Entries on finding words and elements:
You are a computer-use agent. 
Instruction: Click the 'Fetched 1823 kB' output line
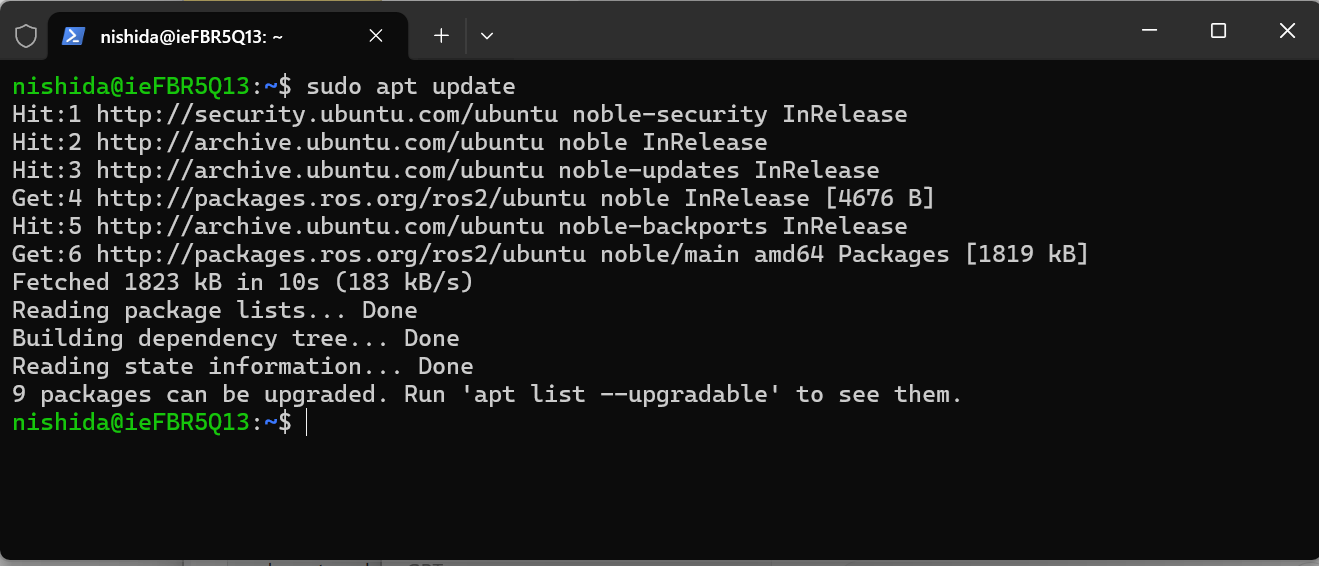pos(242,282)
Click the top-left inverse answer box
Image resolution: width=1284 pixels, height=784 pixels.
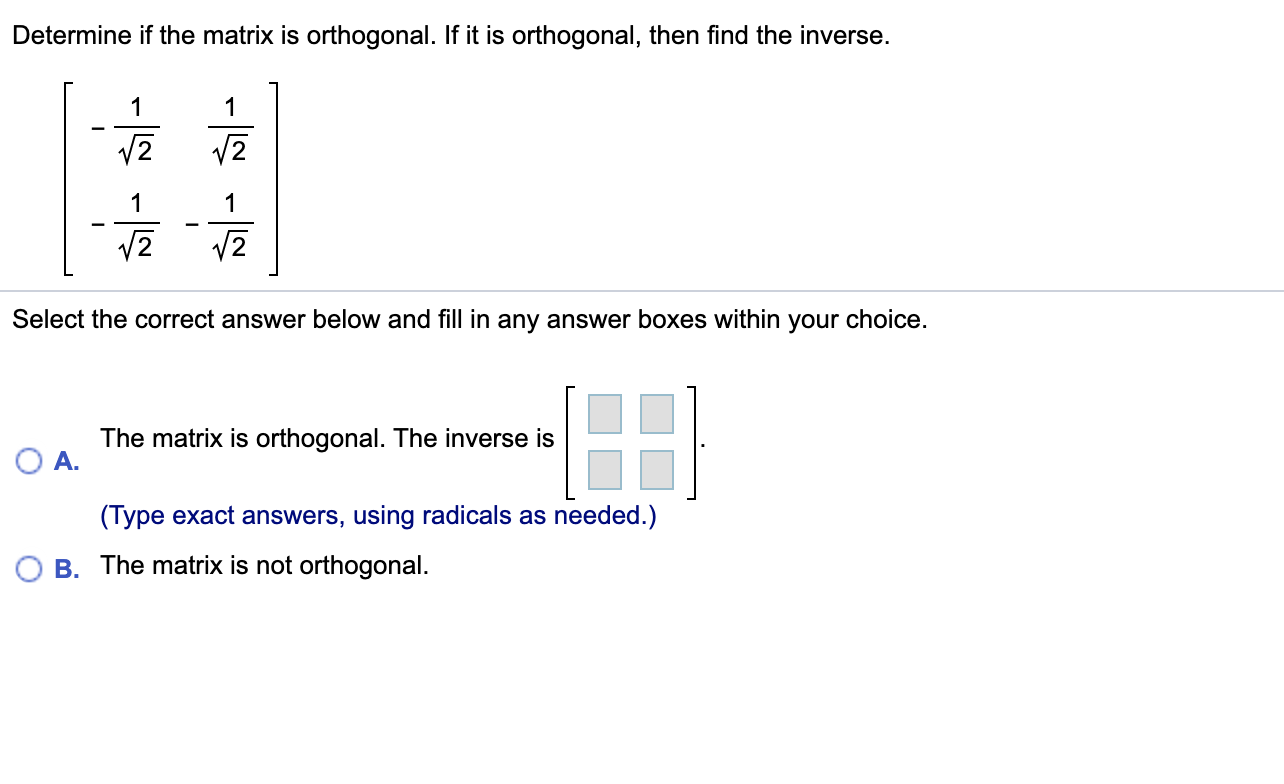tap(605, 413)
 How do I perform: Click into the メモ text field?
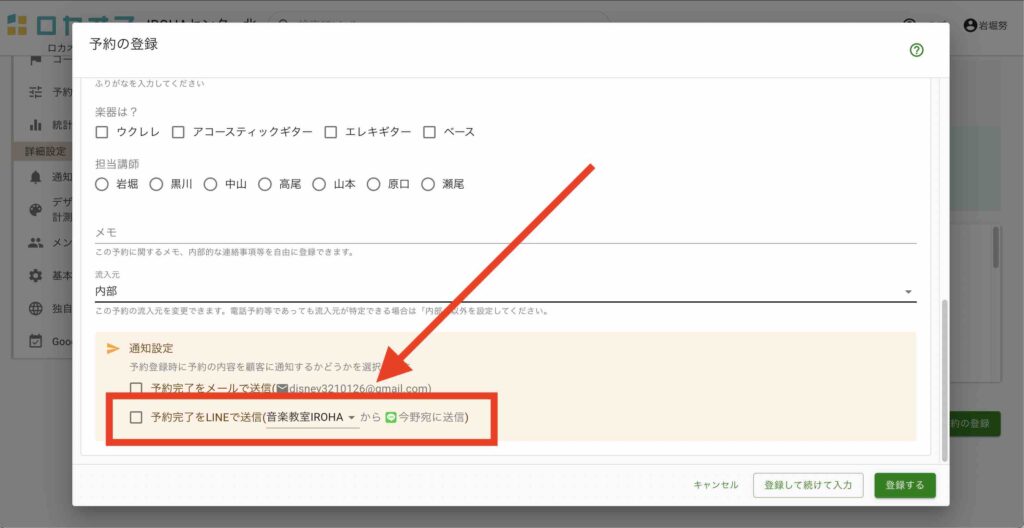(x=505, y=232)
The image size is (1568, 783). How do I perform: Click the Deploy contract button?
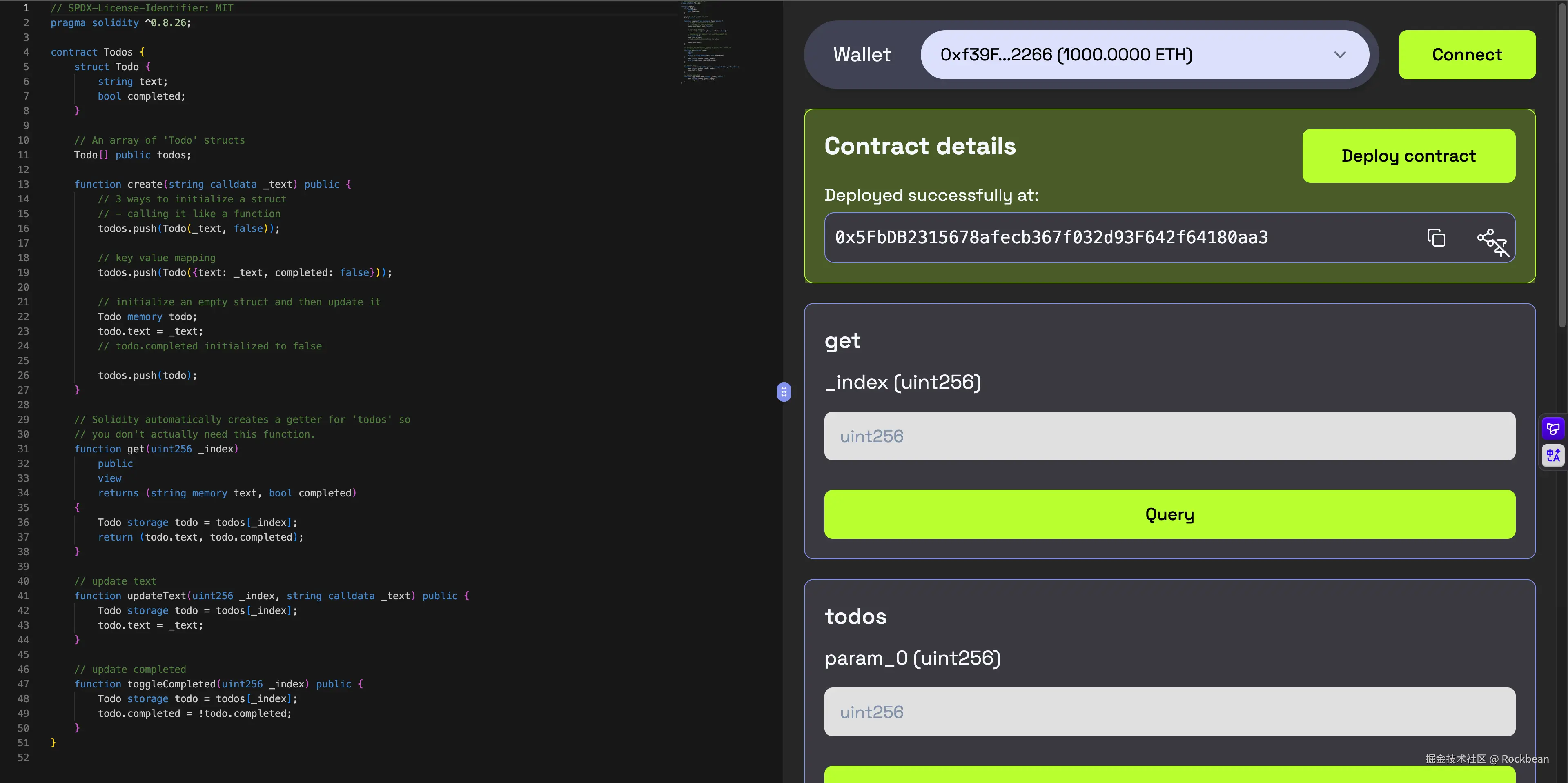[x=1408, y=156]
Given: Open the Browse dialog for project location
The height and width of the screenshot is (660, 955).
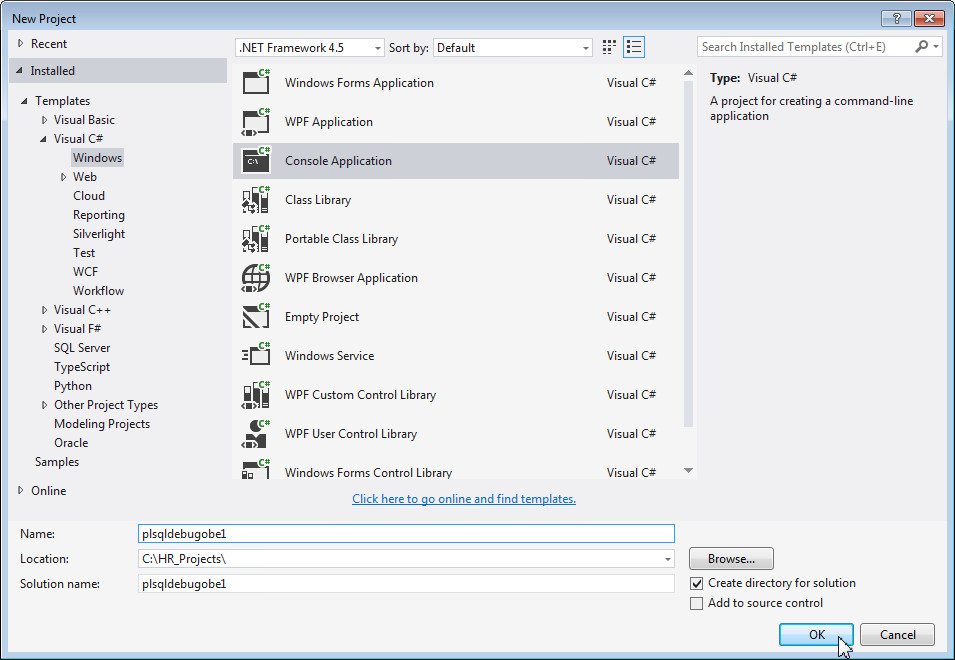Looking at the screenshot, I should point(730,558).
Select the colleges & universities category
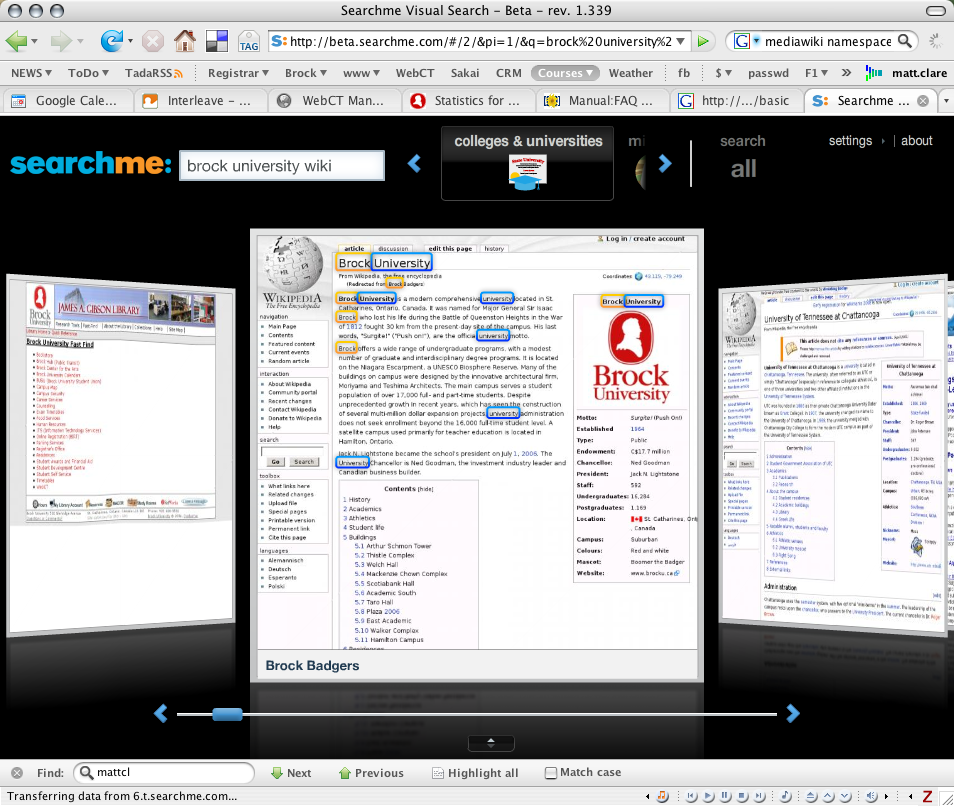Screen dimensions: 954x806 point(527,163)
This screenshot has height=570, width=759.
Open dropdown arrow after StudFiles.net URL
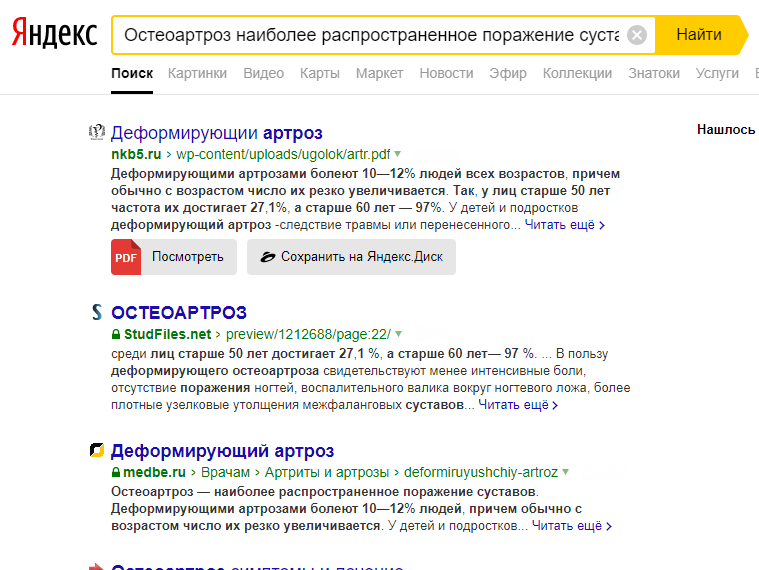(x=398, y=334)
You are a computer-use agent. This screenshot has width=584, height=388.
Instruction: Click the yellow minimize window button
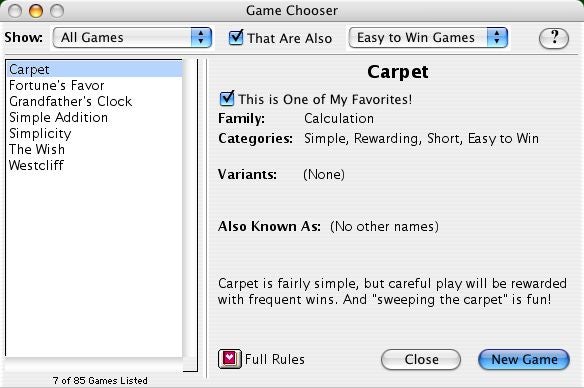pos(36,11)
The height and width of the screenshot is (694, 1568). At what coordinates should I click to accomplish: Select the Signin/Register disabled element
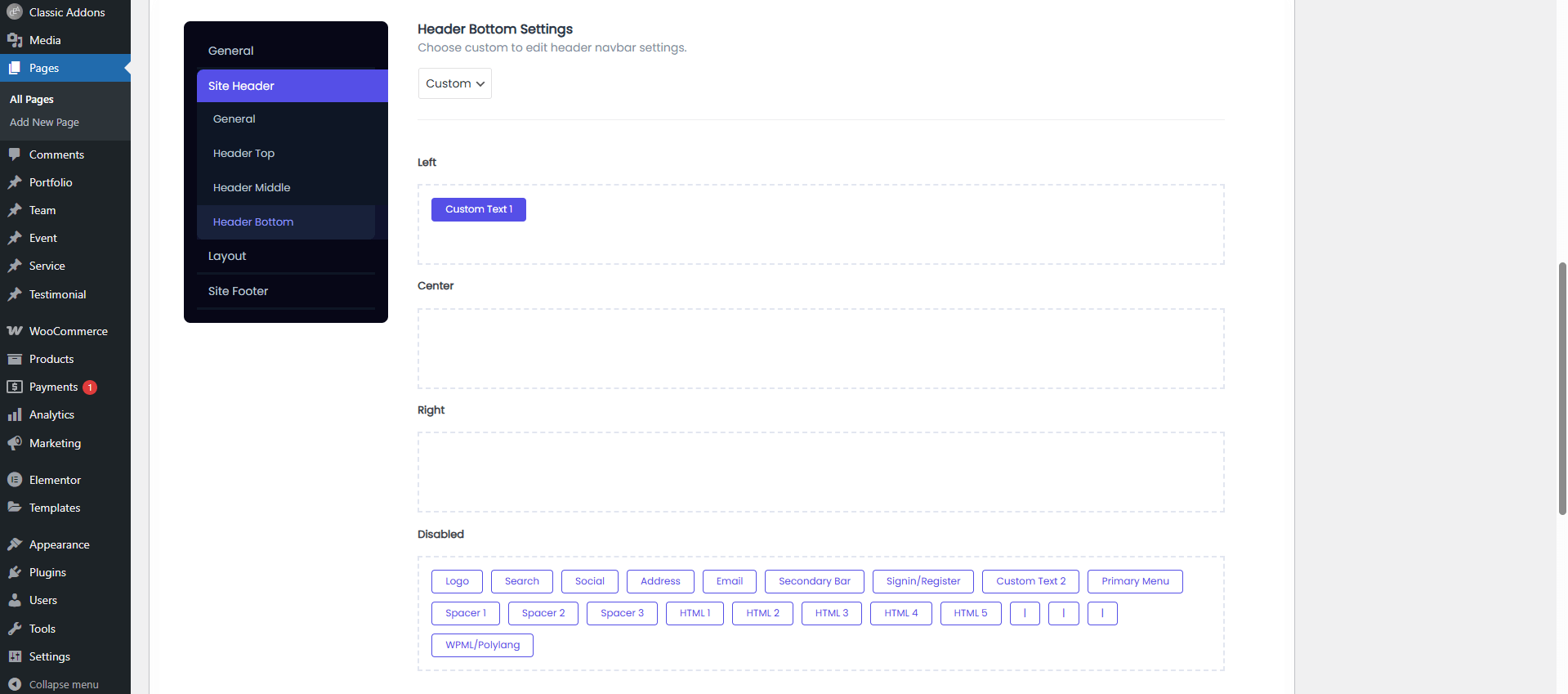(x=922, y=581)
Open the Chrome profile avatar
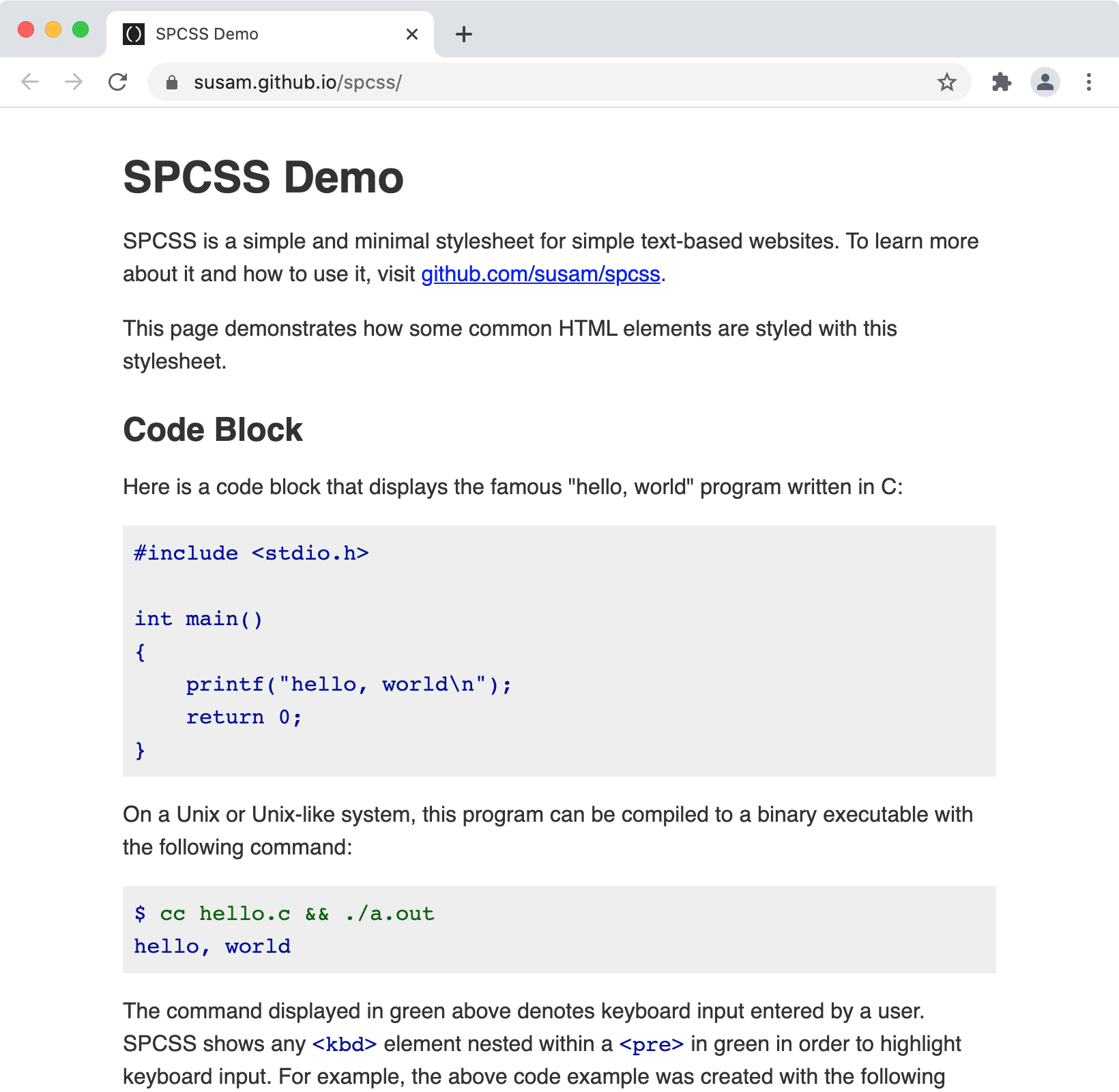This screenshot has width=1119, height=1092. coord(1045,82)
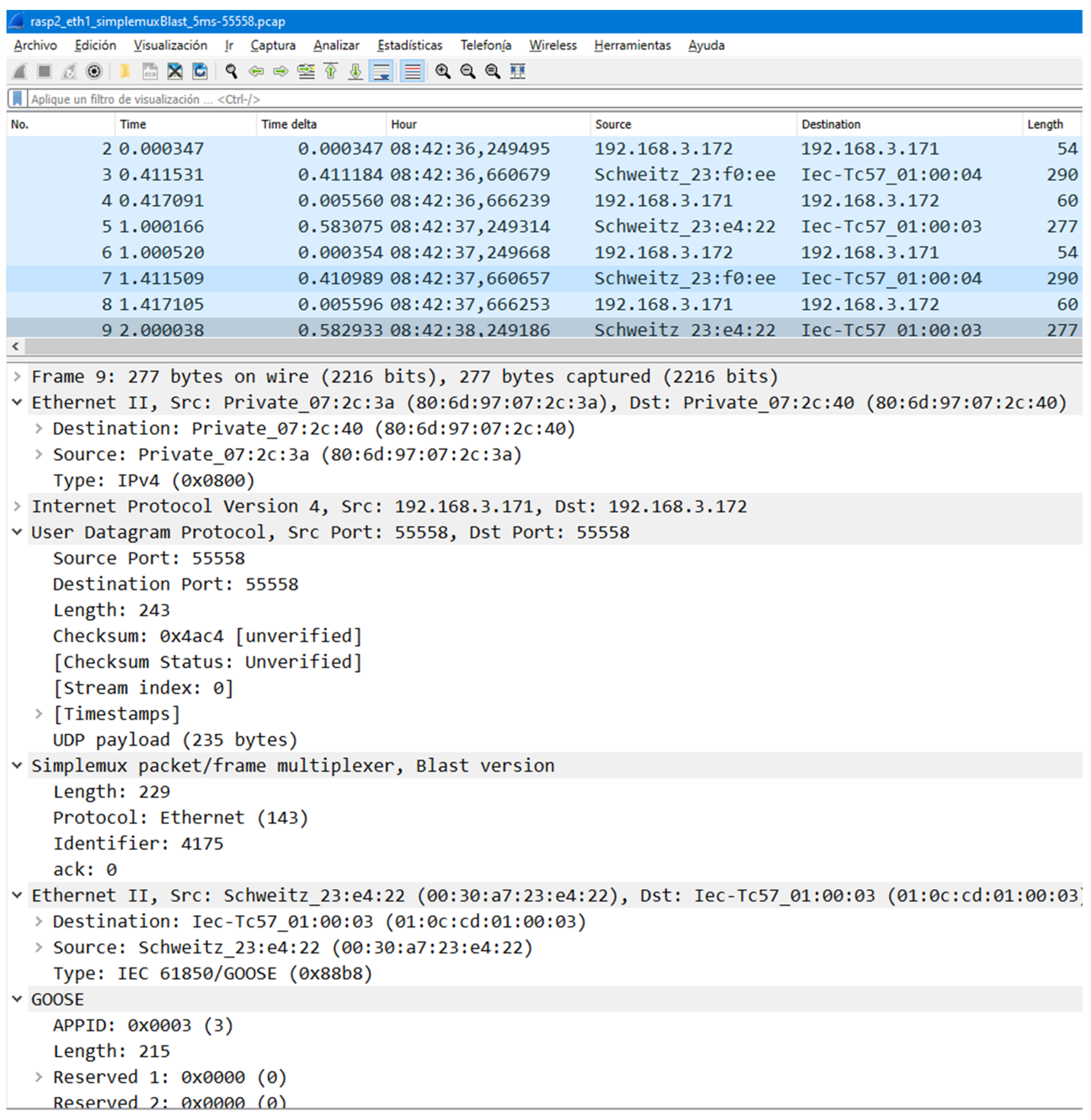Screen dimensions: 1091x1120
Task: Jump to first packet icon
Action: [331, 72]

> [GIVEN REQUEST]: Copy out every one of these items line for line without changing anything. Leave the pictures out.

> [TASK SOLUTION]:
You are a computer-use agent. 
Instruction: Click the 'Fetched 1823 kB' output line
pos(242,282)
Click the top-left inverse answer box
Image resolution: width=1284 pixels, height=784 pixels.
tap(605, 413)
 How do I perform: Click into the メモ text field?
(x=505, y=232)
The image size is (1568, 783). How do I perform: Click the Deploy contract button?
[x=1408, y=156]
Given: Open the Browse dialog for project location
The height and width of the screenshot is (660, 955).
Looking at the screenshot, I should point(730,558).
Select the colleges & universities category
Screen dimensions: 954x806 point(527,163)
This screenshot has height=570, width=759.
Open dropdown arrow after StudFiles.net URL
(x=398, y=334)
You are a computer-use agent. This screenshot has width=584, height=388.
Instruction: Click the yellow minimize window button
pos(36,11)
The height and width of the screenshot is (694, 1568). At what coordinates should I click to accomplish: Select the Signin/Register disabled element
(x=922, y=581)
Open the Chrome profile avatar
This screenshot has width=1119, height=1092. coord(1045,82)
Screen dimensions: 1091x1120
Task: Jump to first packet icon
Action: [331, 72]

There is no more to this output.